# About this task:
Please restate, exactly, only the lines from the beginning of the listing below through the line containing "Viewport: 1481px width, 634px height.", with the pictures left out.

# Records for this task:
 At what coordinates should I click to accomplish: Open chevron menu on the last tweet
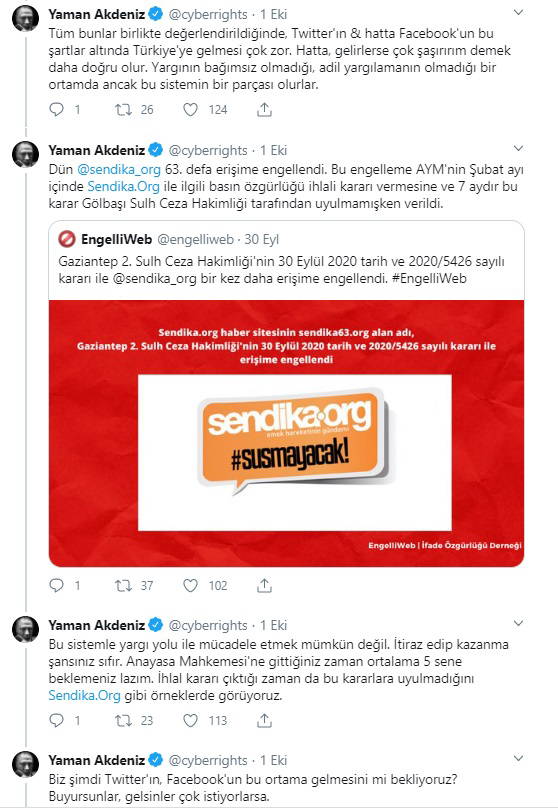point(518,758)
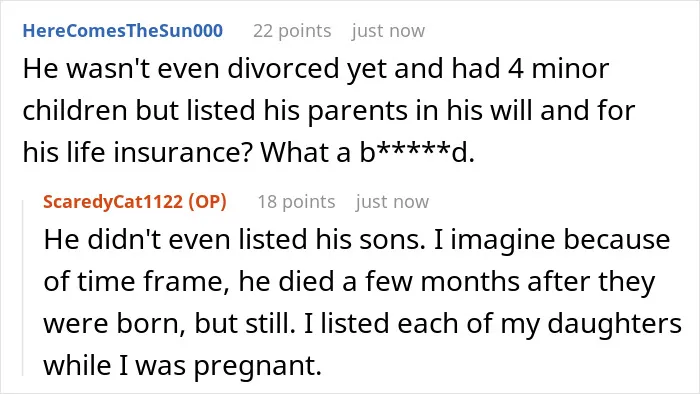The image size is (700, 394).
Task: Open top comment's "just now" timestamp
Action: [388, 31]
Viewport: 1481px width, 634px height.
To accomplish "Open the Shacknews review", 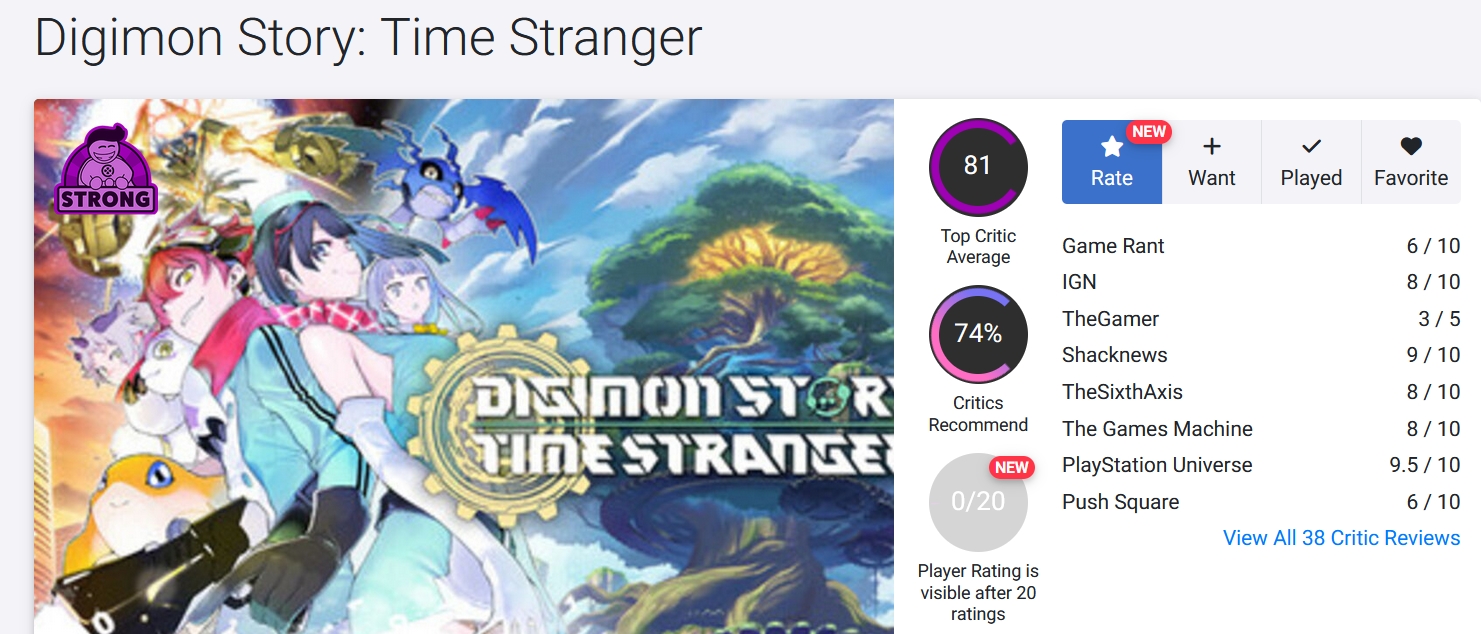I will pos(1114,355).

# Response below:
 At what coordinates should I click to accomplish: Open chevron menu on the last tweet
point(518,758)
The image size is (700, 394).
Task: Open top comment's "just now" timestamp
Action: [388, 31]
Viewport: 1481px width, 634px height.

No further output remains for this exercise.